2. You do the grocery shopping. If it isn't in the house, she can't eat it

3. Exercise with her. Even if it is just walking every night.
1. She already knows it bothers him.2. This isn't quite as easy as it sounds.

3. Neither is this, if you have busy schedules and kids.
You can't take the kids on the walk, too? :confused: Go to the park, and run after the kids.

As a single mom, it took me a while to lose the baby weight because I can't go to the gym (lack of baby sitter). I incorporated weight loss activities with my kid, even if it means pushing the stroller around the community.
The lack of time for a gym is a Bull#### excuse. You can get a great workout in each morning in about 20-30 mins (max) and using only a set of dumbells and your own body weight. The ruse that you have to go spend 2 hours at the gym to get in shape is bull####. Eat right and do pushups/situps and some dumbell exercises each morning and you'll shed the weight.
:goodposting: 20-30 minutes for 3-5 days a week is all it really takes. Just go for a walk to start off.

I'd also recommend the OP to join his wife on the walks or join her in losing weight. It will be a lot easier for the both of you.

 
Update:

I would guess that anyone outside our house would look at me/us and just say how blessed we are. But really I'm not enjoying life right now. Of course we are busy because of the kids, and that's fine. I like having kids and all the craziness that entails. But the relationship with the wife is just not good right now. Not only has no real change happened in the weight department (and I'm not just talking the # of pounds lost, I'm talking effort), but we just generally don't get along. She has a really negative attitude towards everything, and it drives me crazy. She has no passion for anything and is rarely in a good mood. It's really depressing coming home from work sometimes.

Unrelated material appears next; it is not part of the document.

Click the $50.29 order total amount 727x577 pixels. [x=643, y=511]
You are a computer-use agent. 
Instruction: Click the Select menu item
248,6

Sorry, it's only Thursday.

 
Update:I would guess that anyone outside our house would look at me/us and just say how blessed we are. But really I'm not enjoying life right now. Of course we are busy because of the kids, and that's fine. I like having kids and all the craziness that entails. But the relationship with the wife is just not good right now. Not only has no real change happened in the weight department (and I'm not just talking the # of pounds lost, I'm talking effort), but we just generally don't get along. She has a really negative attitude towards everything, and it drives me crazy. She has no passion for anything and is rarely in a good mood. It's really depressing coming home from work sometimes.Sorry, it's only Thursday.
Life is too short.
 
Update:I would guess that anyone outside our house would look at me/us and just say how blessed we are. But really I'm not enjoying life right now. Of course we are busy because of the kids, and that's fine. I like having kids and all the craziness that entails. But the relationship with the wife is just not good right now. Not only has no real change happened in the weight department (and I'm not just talking the # of pounds lost, I'm talking effort), but we just generally don't get along. She has a really negative attitude towards everything, and it drives me crazy. She has no passion for anything and is rarely in a good mood. It's really depressing coming home from work sometimes.Sorry, it's only Thursday.
Sorry to hear this. I've thought about this thread a bunch of times but didn't want to ask for an update because I suspected this. It's a tough road.
 
Dude, I've read this whole thread. It is now time to get some professional counseling for your wife.
This. She's depressed. The weight gain and depression feed on each other (no pun intended). Poor nutrition and extra weight impact hormone levels, which impact mood. Depression can lead to poor nutrition. Rinse and repeat. That's just the biological causes. Then there's body image issues. With all due respect to the poster who said 'Life's too short' (I'm reading this to mean you should get out of the situation) screw that. That's a terribly selfish outlook. You committed for better or worse. You have an obligation to help her. Sure, divorce is an option. But you have to exhaust any and all other options.